FERGUSON, Missouri -- Facing questions about his ability to fairly prosecute the police officer who killed Michael Brown, St. Louis County Prosecutor Robert McCulloch is finding some unlikely defenders in the people he regularly fights in court. Even so, his bigger problem may be one of perception.
If it’s McCulloch’s job to throw people in jail, then it’s Art Margulis’s job to keep them out. A longtime defense attorney in St. Louis, Margulis had nothing but positive things to say about the prosecutor he’s sparred with for decades.
“I've known Bob for years. I've tried cases against him, I've plea bargained against him, I've had years and years against him, and I know all the arguments against him,” Margulis told msnbc. “I think they're totally unfounded.”
The protesters who have taken over the streets of Ferguson for almost two weeks are calling on McCulloch to recuse himself from the case, alleging he’s biased by his close family ties to law enforcement. His father, mother, brother, uncle and cousin all worked for the St. Louis police department, and his father was shot and killed by a black man in the line of duty.

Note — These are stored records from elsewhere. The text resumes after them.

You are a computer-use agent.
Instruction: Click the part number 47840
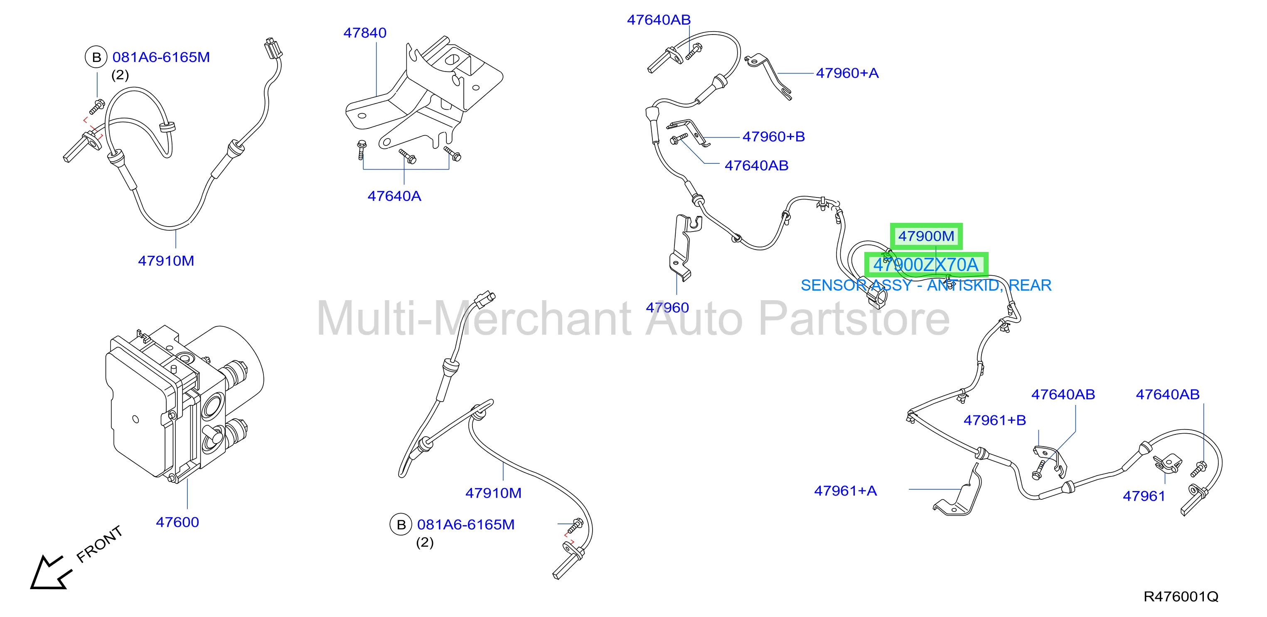(364, 33)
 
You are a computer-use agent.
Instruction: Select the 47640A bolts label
(394, 196)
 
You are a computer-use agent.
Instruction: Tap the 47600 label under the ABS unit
(177, 522)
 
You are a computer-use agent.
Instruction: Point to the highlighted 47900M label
(926, 236)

Early in his career, McCulloch told The St. Louis Dispatch, “I couldn’t become a policeman, so being county prosecutor is the next best thing.”
But Margulis, whom a lawyer at another firm dubbed "the godfather of criminal defense in this town,” has no patience for the criticism. “He's outstanding. He's an outstanding person, he's an outstanding prosecutor. He's totally honest,” Margulis told msnbc.
Gregory Smith, another St. Louis criminal defense attorney, said the sentiment is common among his colleagues. “You're not going to get any complaints with us,” he said. “Bob has been very fair to me. I think they operate very professionally.”
Thursday night, Missouri Gov. Jay Nixon told MSNBC’s Chris Hayes that he’s not taking McCulloch off the case.
While they are opponents in trial, prosecutors and defense attorneys must also work closely together, so there’s some incentive to maintain friendly relations.
Scott Rosenblum, another prominent defense attorney in St. Louis who has argued "way over 1,000” cases against McCulloch’s office, said he trusts the prosecutor to be fair and and impartial. Still, he acknowledged that even if McCulloch does everything inside the privacy of a grand jury proceedings, he could still have a problem.
“I think he'll call it the way the evidence goes,” Rosenblum said. “But the main problem that can come is after a complete investigation if it's determined that this officer was justified. I think his delivering that news could be more difficult for that community than somebody that that community believes may be less biased.”
“That's perception, you can't change that,” he added.